Members of the Senate Select Committee on Intelligence (SSCI) are rightfully angry over allegations that the Central Intelligence Agency (CIA) infiltrated its secret computer network and monkeyed with sensitive documents pertaining to the committee’s investigation of the CIA’s Bush-era interrogation techniques, including torture.
CIA director and Obama administration appointee John Brennan emphatically denied the charges, telling MSNBC’s Andrea Mitchell, “Nothing could be further from the truth.” He went on to suggest that SSCI chairwoman Sen. Diane Feinstein (D-CA), who is firing angry about the CIA’s actions, is “beyond the scope of reason.”
According to The Washington Post, files have disappeared from the network and CIA agents have evidently intimidated staffers. Feinstein, whose committee is compiling a 6,000 report on the CIA’s use of waterboarding and the like, voiced “grave concerns that the CIA’s search may well have violated the separation of powers principles embodied in the U.S. Constitution.” She’s also been repeatedly demanding an explanation from the CIA and Brennan since January without a response, until now.
The battle between SSCI and CIA comes down to a high powered D.C. he-said-she-said.
The CIA claims that Senate staffers illegally accessed, perhaps via hacking, documents which they didn’t have clearance to view. And, likewise, the committee staffers insist that the CIA horked documents it had gathered via the CIA’s special network.

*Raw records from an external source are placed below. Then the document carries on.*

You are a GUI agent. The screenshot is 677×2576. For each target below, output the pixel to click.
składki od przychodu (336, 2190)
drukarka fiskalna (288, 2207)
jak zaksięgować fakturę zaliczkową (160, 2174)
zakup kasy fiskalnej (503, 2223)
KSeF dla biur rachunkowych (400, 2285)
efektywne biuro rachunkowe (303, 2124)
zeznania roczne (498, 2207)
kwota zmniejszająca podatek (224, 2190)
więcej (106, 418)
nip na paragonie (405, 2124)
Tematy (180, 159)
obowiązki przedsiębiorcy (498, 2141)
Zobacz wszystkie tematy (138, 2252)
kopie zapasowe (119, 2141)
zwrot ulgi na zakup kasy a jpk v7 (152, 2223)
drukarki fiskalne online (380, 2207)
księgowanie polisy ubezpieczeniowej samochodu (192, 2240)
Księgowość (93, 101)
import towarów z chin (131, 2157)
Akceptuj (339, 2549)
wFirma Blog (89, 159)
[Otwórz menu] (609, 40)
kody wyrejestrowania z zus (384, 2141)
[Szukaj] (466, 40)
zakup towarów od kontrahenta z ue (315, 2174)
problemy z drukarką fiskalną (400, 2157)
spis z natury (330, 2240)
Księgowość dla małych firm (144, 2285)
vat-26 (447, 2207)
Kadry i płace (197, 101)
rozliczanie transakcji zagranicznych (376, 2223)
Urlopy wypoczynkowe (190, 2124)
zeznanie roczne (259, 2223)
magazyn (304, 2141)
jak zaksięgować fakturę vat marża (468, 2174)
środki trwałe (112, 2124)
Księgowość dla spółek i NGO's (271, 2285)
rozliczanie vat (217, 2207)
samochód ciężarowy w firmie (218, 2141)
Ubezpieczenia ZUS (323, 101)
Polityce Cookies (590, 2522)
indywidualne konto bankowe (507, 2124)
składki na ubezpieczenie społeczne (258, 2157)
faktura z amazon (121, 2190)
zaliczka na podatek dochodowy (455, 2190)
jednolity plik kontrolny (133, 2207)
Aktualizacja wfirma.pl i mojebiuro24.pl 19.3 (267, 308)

A special computer room was assembled by the Agency at or near CIA headquarters offering committee staffers direct access to millions of CIA documents during the investigation and authoring of the torture report. Contrary to what you might’ve heard, no, the CIA didn’t hack into Senate computers on the Hill or eavesdrop on senatorial phone calls.
Cue the Barney Fifes from Team Snowden. Not unlike kneejerk police-scanner jockies, along comes Greenwald, Edward Snowden and The Intercept to latch onto the story as a means of furthering their lucrative Demon Obama Wants To Know Your Every Thought (Also Pocket Sensors) agenda. Their hackles are particularly erect this time around due to the fact that NSA-defender Feinstein has been one of their favorite whipping-girls since the beginning of the Snowden saga. And now the tables are turned against Feinstein.
The Intercept‘s Dan Froomkin posted an article yesterday calling the fight between the Agency and the committee a “constitutional crisis.”